Youth activism for health: taking the future into their own handsBMJ 2019; 367 doi: https://doi.org/10.1136/bmj.l6881 (Published 17 December 2019) Cite this as: BMJ 2019;367:l6881
- Juliet Dobson, digital content editor
- The BMJ, London, UK
In September 2019, Greta Thunberg, a 16 year old Swedish schoolgirl and activist, took to the stage at the United Nations Climate Action Summit in New York to tell the world’s leaders that they were failing to tackle the climate emergency.
She called them out for their “betrayal” of young people—the generation that has most to lose from their inaction.
In 2018 Thunberg had started school strikes, with pupils worldwide skipping class to demonstrate for action to prevent further global heating. Thunberg has since become a poster girl for the cause, inspiring millions of people of all ages to protest.1 The strike before the UN summit was estimated to be the largest climate protest ever, with over four million people marching globally.2 And polling in September showed that the public in seven out of the eight countries surveyed view the climate crisis as the most important problem facing the world.3
Increasingly, young people are taking their future into their own hands, frustrated by government inaction on issues that will affect the younger generation the most.

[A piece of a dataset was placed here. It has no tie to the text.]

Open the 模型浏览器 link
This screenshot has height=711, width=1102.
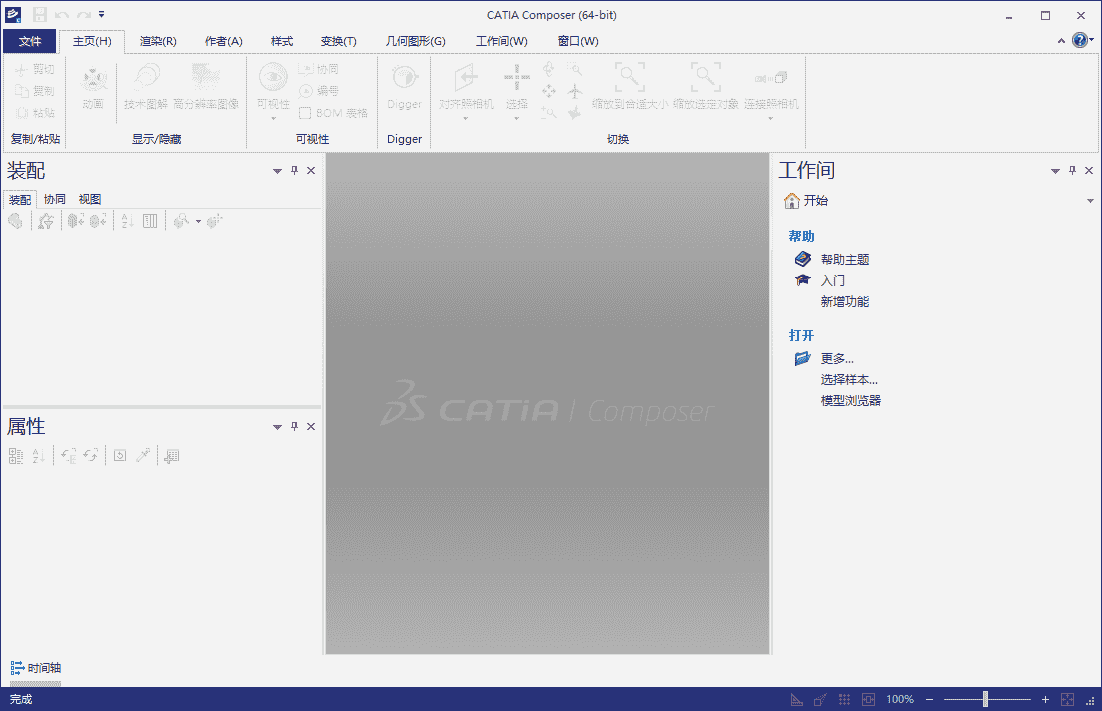pos(850,401)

Jamie Margolin and Nada Nazarin founded Zero Hour in 2017, when they were 15, to campaign about the climate emergency. Amy and Ella Meek, 16 and 13, set up a charity, Kids Against Plastic to fight single-use plastic. They have been joined and supported by many other young people who are fed up that those in power are constantly ignoring issues they feel strongly about. Social media has helped spread and amplify their message and coordinate action.4 Ahead of the UN climate change conference in December 2019, the UN secretary general, António Guterres, compared this youth leadership and mobilisation with government inaction, …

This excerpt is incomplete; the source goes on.